Rosie raised her eyebrows in a bemused expression. “I am sorry you got the impression I was your girl. I assumed that we were merely friends.”
“No, you’re my girl and there’s no doubt about it. Right, boys?” asked Alphonso, turning to his friends behind him.
Verne smiled and spat on the sidewalk. “Yeah, she’s all yours.” Ned nodded in agreement.
“I do not want to be your girl. In fact, I don’t even want to be acquaintances with you three bullies. After what you did to Johnnie, I think you are the most childish and ignorant boys I’ve ever met. I regret even giving you a second chance to prove yourselves gentlemen.” Rosie was so irritated by Alphonso and his friends. She felt her face flushing with passionate anger.
“I saw you first, so you’re mine. That’s how things work in the city.” Alphonso grabbed her waist and pressed his weight into her, about to steal a kiss.
“Get your hands off of me!” said Rosie sharply, slapping Alphonso across the face. She had never slapped someone before. But then again, she had never been in a position to need to. She pushed him away and turned on her heels, heading back to the gates of the distribution center.
“Rosie! That was a stupid thing to do!” Alphonso’s arm shot out and grabbed her elbow. Rosie struggled as Alphonso pulled her closer and growled, “No girl of mine hits me and gets away with it!”
“I’m not your girl, Alphonso! Now leave me alone!” Rosie struggled to remove his arms now wrapped tightly around her. His fingers dug into her skin and his hands were too strong for her to remove them.
“You think that you’re Liam’s girl now?” Alphonso asked with a mean laugh. “He’s just a crummy newsboy!” Ned and Verne laughed uproariously.
“I’m not anybody’s girl!” Rosie declared, struggling against his grasp.
“Good. So you’re available to be mine.” Alphonso then shoved her against a wall of a grocer’s store and raised his hand. He was seconds away from striking her in the face!

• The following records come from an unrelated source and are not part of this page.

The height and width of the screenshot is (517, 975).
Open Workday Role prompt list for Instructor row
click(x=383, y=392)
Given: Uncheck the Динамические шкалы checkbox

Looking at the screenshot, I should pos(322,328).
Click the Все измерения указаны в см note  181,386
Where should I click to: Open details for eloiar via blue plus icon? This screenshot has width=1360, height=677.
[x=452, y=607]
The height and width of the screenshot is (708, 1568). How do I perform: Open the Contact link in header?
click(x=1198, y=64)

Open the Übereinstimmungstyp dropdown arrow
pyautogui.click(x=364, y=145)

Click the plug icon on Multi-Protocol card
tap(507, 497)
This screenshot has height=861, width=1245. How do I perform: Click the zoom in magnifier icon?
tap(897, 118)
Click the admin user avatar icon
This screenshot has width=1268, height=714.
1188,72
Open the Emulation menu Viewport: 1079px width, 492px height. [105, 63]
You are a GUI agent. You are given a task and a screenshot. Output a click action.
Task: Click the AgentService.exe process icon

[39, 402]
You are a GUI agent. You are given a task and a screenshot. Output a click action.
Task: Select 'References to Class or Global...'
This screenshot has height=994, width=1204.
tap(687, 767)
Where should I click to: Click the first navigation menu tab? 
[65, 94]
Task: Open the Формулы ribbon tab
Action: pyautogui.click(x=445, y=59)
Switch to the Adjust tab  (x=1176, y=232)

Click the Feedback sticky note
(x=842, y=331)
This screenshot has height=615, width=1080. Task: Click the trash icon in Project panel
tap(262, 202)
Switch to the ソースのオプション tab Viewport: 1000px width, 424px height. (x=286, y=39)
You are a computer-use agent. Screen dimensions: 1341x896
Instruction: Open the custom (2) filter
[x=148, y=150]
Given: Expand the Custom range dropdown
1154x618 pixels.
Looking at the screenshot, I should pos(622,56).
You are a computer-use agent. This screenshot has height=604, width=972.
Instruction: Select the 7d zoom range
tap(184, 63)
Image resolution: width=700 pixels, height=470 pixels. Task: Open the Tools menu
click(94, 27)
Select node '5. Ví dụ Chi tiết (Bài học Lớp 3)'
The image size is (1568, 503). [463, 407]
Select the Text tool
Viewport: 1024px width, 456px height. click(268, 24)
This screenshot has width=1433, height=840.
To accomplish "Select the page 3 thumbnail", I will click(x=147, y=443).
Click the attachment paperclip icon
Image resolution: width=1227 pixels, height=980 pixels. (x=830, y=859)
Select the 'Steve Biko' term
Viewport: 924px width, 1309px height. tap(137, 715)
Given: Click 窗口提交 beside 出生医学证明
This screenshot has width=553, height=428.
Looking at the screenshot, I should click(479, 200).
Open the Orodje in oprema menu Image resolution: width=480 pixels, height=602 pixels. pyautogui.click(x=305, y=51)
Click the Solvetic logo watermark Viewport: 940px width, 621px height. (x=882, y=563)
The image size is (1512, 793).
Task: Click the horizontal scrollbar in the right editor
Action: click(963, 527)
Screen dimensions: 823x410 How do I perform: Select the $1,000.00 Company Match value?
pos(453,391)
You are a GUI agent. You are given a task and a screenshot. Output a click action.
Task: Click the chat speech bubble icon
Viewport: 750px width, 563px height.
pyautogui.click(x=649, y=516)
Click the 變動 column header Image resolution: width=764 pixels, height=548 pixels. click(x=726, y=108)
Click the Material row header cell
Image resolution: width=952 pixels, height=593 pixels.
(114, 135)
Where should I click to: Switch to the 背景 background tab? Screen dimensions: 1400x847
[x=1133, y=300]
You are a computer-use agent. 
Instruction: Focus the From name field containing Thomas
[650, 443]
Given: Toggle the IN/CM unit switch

“Stop it, Alphonso!” she yelled as loudly as she could. As he advanced, she ducked under his arms and ran quickly down a brick alleyway. For all the stalls she thought were usually busy at this time of day, she saw no one who could help her. She knew her best chance was to keep running, hoping she could lose them without getting lost herself.
She ran past the back doors of tenements and shops, all the while hearing the boys’ boots hitting the stones as they ran behind her. Quickly she grabbed a wooden crate from the side of the alley and flung it back at Alphonso. He ducked and the crate smacked Verne in his face. Verne groaned and grabbed his nose in pain. Rosie threw another crate behind her, tripping Alphonso. She kept running but looked back to see Ned helping Alphonso to his feet. She got to the end of the alley to find it was a dead end! Her only escape was a drainpipe that might help her over a twelve-foot wall. Without hesitating, she grabbed onto the metal pole and began pulling herself up.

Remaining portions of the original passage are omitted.